Creating Backgrounds for 3D Games
 
by Gavin Bell
Gamasutra
October 23, 1998
Vol. 2, Issue 42


Introduction

Related Technologies

Rendering Skyboxes

3DStudio MAX R2 environment maps

Skyboxes from Bryce

Painting Skyboxes

Game Engine Integration

Other Uses and Advanced Techniques

Conclusion

Creating backgrounds for 2D games is easy. You create a bunch of bitmaps in your favorite paint program and you're done. Creating backgrounds for 3D games can be much more difficult if you don't know what you are doing. The earliest games (both 2D and 3D) were set in deep space, because drawing a few stars on a completely black background is fast, easy, and requires no artistic talent. Game players today demand more interesting graphics.

Some game developers solve the 3D background problem by sweeping it under the rug-using one of several techniques to hide the background. For example, the game's scenery completely fills the screen in top-view games like SimCity or Command and Conquer. Indoor games like Descent also fill the entire screen with game scenery. Fog is sometimes used to make distant object dissolve into a background that is just a single fog color. These techniques make the game feel either two-dimensional or claustrophobic.

Driving games can cheat and use a single bitmap that is scrolled left/right/up/down as the player drives around the track. This works pretty well, because the players are limited to driving on a pre-determined path and they never look straight up at the sky.

However, if you want to create a 3D game that allows the player unrestricted movement and makes them feel like they are in an unlimited 3D world, you need to learn to create 3D backgrounds, otherwise known as skyboxes. The rest of this article explains how to create realistic skybox backgrounds for your 3D games.


Figure 1


A skybox is a cube made of six images that surrounds the game player. Figure 1 shows a slightly exploded view from inside a skybox. Skyboxes are also known as environment maps. The player stands in the middle of the box, so no matter which way they turn they see some part of the box. The game engine figures out which parts of the skybox are visible and displays the proper pixels as the player moves. The player is never aware they are inside a big cube; see Figure 2 for three snapshots of what the player when turning inside the skybox of Figure 1.


Figure 2

Skyboxes are drawn as if they are infinitely large--no matter how far the player moves, they are still surrounded by the box. Only objects that the player can never reach will look correct, like clouds in the sky or distant mountains. If the player's movement is limited to just looking around (rotating their head) from one spot, then a skybox can be used even for nearby scenery.

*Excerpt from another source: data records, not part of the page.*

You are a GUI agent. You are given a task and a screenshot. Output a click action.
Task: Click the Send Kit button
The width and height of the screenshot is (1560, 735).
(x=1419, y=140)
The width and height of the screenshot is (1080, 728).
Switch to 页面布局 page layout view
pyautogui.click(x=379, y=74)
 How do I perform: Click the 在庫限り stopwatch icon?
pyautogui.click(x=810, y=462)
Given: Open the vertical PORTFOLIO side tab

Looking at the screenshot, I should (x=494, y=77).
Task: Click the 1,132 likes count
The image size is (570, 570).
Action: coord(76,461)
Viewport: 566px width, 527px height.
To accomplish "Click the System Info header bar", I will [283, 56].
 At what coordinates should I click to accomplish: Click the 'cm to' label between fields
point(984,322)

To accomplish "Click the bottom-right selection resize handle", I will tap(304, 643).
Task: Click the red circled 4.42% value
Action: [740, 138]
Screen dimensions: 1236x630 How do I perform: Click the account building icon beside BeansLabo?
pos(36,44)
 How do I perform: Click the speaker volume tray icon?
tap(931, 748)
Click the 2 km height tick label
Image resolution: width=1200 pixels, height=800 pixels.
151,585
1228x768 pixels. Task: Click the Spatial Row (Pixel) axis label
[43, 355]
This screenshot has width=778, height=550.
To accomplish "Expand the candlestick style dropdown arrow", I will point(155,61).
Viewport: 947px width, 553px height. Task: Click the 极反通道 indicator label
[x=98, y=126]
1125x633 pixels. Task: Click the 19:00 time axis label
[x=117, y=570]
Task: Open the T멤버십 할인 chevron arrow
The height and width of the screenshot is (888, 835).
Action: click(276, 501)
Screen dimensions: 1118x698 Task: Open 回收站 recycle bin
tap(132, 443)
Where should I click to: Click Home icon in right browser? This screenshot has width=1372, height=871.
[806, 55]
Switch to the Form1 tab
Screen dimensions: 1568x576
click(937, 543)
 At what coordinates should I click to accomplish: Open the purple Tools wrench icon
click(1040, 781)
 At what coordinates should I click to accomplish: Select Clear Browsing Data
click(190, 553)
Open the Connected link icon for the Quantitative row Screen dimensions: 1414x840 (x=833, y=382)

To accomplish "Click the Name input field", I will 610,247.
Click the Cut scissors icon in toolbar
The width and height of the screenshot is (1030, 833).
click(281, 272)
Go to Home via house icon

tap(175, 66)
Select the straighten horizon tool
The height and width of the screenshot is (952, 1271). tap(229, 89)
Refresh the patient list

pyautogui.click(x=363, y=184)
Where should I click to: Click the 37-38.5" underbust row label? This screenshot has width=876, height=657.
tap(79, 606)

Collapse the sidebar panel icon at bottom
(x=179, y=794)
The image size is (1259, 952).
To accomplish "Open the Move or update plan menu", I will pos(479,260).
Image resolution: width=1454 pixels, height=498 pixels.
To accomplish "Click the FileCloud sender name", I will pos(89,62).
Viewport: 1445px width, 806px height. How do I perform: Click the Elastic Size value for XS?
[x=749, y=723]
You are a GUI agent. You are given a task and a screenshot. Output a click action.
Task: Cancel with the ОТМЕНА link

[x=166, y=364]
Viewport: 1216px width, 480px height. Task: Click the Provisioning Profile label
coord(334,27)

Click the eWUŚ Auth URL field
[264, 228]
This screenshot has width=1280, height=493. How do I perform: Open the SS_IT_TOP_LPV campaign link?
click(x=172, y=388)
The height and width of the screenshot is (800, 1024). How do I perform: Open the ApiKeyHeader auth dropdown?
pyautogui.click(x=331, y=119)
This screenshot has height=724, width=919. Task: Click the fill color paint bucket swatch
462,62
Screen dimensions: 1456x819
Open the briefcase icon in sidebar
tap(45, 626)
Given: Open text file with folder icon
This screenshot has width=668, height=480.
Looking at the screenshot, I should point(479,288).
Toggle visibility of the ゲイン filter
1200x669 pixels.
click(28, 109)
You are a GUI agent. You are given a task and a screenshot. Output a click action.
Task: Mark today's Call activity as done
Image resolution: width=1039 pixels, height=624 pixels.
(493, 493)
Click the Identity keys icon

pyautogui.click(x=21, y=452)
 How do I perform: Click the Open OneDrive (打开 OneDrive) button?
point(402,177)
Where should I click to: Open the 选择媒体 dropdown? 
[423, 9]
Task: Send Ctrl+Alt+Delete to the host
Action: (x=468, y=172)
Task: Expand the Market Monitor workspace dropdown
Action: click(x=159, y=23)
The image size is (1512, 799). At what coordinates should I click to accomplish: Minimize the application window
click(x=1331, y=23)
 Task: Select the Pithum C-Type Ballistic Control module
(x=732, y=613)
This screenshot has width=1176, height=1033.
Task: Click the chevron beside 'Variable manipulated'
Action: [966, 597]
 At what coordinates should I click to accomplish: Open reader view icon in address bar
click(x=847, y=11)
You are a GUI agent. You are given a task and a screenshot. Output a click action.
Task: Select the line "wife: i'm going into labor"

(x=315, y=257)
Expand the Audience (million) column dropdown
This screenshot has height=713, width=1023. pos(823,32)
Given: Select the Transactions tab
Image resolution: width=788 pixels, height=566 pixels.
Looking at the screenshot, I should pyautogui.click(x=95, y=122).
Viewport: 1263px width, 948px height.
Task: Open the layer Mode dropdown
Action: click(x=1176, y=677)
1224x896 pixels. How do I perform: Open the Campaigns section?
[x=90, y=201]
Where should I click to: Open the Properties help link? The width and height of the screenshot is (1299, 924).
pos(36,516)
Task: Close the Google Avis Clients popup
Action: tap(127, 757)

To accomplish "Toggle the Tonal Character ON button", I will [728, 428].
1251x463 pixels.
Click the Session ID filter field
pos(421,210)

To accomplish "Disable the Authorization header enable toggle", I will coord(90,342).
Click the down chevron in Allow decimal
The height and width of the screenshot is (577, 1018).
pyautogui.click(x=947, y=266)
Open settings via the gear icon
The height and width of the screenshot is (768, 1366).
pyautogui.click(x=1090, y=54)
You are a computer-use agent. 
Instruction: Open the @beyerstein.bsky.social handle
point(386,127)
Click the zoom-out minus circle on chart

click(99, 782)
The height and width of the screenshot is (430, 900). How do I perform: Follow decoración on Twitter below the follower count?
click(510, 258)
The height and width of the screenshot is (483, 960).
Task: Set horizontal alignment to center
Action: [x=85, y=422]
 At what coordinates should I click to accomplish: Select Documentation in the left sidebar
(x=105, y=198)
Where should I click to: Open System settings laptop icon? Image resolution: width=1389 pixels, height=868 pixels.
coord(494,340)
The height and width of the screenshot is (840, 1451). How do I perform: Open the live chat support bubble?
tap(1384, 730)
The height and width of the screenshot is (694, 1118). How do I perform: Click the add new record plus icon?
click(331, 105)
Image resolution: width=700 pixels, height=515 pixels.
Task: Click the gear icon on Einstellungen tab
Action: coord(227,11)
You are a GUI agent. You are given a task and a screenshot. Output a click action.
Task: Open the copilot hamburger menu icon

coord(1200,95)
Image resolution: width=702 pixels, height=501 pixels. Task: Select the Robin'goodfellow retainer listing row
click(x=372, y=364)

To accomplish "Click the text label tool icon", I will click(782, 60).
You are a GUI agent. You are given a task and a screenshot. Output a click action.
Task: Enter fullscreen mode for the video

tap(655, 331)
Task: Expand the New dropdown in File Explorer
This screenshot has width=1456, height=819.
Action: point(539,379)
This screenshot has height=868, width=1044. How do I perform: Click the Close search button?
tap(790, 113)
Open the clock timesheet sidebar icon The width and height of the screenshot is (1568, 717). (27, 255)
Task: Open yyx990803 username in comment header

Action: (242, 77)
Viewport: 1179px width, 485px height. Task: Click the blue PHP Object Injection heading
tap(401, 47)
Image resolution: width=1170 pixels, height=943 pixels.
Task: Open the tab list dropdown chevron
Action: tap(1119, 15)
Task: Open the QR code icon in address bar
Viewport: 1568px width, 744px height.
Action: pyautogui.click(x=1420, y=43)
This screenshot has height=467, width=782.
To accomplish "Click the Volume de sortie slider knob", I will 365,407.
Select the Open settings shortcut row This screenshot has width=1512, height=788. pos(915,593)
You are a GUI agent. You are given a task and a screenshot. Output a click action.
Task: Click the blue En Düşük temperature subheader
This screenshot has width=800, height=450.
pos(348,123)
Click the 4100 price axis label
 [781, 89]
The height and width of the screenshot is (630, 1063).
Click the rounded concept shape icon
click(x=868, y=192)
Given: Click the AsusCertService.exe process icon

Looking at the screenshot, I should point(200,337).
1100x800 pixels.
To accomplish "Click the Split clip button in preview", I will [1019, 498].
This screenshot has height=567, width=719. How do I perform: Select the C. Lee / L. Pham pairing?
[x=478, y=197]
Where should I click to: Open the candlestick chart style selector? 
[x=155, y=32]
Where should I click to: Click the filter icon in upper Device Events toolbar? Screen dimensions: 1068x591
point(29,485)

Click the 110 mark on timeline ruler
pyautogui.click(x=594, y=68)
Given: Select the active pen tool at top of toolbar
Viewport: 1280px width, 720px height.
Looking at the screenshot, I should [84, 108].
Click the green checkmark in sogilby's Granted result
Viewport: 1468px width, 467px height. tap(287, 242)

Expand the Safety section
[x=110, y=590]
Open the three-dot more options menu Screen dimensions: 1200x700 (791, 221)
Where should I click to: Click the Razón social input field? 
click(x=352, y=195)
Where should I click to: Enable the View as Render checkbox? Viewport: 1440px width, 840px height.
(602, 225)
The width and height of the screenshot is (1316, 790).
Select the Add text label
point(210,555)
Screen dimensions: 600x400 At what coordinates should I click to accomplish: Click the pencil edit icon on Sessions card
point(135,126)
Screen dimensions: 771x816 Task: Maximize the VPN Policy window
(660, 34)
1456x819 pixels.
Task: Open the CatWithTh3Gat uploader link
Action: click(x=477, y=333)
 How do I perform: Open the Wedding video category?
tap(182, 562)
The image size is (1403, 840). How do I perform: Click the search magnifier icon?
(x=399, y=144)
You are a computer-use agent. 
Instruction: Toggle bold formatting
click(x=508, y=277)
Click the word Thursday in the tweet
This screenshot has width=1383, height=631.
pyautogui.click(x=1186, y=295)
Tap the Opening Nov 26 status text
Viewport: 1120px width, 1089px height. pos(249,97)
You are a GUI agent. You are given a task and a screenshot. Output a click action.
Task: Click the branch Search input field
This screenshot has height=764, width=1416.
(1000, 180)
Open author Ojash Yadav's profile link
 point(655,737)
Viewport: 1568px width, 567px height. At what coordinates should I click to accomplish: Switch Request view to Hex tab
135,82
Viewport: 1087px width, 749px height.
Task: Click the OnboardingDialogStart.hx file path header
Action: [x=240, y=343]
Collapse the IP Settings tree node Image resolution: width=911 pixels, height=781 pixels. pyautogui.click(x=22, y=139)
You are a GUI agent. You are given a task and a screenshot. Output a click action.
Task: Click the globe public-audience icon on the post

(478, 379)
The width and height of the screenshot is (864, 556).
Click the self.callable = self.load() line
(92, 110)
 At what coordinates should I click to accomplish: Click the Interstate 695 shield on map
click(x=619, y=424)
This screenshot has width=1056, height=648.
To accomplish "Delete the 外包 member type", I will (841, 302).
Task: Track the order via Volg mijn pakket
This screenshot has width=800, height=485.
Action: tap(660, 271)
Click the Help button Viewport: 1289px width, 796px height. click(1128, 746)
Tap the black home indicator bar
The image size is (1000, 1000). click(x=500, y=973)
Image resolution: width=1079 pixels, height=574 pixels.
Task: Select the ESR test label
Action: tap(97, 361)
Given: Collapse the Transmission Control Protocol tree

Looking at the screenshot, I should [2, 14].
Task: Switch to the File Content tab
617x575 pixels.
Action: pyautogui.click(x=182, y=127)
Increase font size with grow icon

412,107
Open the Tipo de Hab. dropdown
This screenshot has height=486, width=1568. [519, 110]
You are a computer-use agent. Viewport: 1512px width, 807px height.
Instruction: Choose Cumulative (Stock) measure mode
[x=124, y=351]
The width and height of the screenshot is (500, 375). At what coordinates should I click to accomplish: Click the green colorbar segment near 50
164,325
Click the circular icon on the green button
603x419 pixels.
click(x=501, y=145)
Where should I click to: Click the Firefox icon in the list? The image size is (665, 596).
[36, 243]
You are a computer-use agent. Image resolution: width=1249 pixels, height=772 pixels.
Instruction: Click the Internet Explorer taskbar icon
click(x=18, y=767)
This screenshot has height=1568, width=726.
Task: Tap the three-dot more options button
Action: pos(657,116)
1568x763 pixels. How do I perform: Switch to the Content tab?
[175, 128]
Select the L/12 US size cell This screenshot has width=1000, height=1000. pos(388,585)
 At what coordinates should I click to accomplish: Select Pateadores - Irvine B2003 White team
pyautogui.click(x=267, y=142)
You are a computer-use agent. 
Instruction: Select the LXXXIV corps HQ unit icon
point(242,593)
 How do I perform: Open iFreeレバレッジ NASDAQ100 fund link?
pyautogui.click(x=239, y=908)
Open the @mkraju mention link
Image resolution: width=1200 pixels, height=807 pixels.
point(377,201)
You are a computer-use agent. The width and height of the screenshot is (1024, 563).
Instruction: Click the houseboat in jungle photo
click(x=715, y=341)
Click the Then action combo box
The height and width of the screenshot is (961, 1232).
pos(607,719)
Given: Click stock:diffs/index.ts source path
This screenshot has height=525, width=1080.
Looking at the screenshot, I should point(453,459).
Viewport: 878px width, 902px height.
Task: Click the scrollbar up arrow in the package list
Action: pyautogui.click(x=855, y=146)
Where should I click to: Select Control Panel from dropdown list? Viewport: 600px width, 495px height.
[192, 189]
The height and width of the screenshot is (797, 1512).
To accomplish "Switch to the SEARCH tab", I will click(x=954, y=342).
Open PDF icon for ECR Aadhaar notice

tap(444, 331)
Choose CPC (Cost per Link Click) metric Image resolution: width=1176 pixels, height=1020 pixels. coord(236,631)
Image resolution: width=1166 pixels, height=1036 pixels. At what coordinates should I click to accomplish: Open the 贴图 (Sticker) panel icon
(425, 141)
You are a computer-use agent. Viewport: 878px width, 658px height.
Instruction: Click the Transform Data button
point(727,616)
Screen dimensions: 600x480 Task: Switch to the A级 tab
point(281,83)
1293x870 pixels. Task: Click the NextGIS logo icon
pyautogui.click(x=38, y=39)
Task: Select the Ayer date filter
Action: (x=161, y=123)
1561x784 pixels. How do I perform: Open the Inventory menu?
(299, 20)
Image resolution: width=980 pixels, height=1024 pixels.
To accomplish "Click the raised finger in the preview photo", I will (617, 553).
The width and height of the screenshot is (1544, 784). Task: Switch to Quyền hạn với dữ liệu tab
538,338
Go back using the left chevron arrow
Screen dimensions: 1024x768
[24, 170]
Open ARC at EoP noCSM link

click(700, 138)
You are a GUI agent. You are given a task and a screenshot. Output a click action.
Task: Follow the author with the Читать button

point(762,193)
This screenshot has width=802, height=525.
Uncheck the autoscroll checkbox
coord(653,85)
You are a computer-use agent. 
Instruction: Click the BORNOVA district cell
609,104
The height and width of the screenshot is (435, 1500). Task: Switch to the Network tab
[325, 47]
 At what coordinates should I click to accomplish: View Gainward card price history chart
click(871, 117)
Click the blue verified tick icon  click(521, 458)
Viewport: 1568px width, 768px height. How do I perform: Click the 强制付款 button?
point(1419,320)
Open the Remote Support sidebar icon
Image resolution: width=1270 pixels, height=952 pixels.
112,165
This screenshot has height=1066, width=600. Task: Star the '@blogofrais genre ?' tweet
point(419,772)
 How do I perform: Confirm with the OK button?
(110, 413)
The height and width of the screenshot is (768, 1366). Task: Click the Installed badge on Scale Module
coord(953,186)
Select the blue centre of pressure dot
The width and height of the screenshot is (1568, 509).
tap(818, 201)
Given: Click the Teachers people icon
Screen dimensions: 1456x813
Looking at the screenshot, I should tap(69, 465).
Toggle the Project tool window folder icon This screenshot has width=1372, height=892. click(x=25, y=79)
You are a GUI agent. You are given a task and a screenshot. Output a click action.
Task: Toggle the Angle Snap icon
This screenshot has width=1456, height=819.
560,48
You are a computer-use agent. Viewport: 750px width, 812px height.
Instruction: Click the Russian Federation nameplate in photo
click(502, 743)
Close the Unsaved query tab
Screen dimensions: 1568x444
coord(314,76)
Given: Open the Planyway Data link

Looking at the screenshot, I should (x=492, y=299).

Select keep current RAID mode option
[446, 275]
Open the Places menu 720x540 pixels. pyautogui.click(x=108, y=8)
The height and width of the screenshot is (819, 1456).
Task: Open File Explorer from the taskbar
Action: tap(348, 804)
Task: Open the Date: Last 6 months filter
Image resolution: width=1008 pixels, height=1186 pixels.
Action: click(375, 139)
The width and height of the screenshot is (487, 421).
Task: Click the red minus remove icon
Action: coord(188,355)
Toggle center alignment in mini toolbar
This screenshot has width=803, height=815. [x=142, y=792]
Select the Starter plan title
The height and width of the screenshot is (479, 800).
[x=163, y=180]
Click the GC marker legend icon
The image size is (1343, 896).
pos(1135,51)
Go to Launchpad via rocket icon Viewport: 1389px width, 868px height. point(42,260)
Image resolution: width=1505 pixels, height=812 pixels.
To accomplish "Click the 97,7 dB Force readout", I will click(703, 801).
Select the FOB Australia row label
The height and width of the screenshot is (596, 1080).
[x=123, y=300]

Skyboxes look great, if they are created properly. They create the illusion the player is in a large, seamless world. But the illusion is quickly shattered if the borders between the skybox images don't match exactly, or if you create images with the wrong perspective. This article will give you a good understanding of skyboxes and related technologies, and will help you avoid time-wasting mistakes by describing several techniques for creating skyboxes.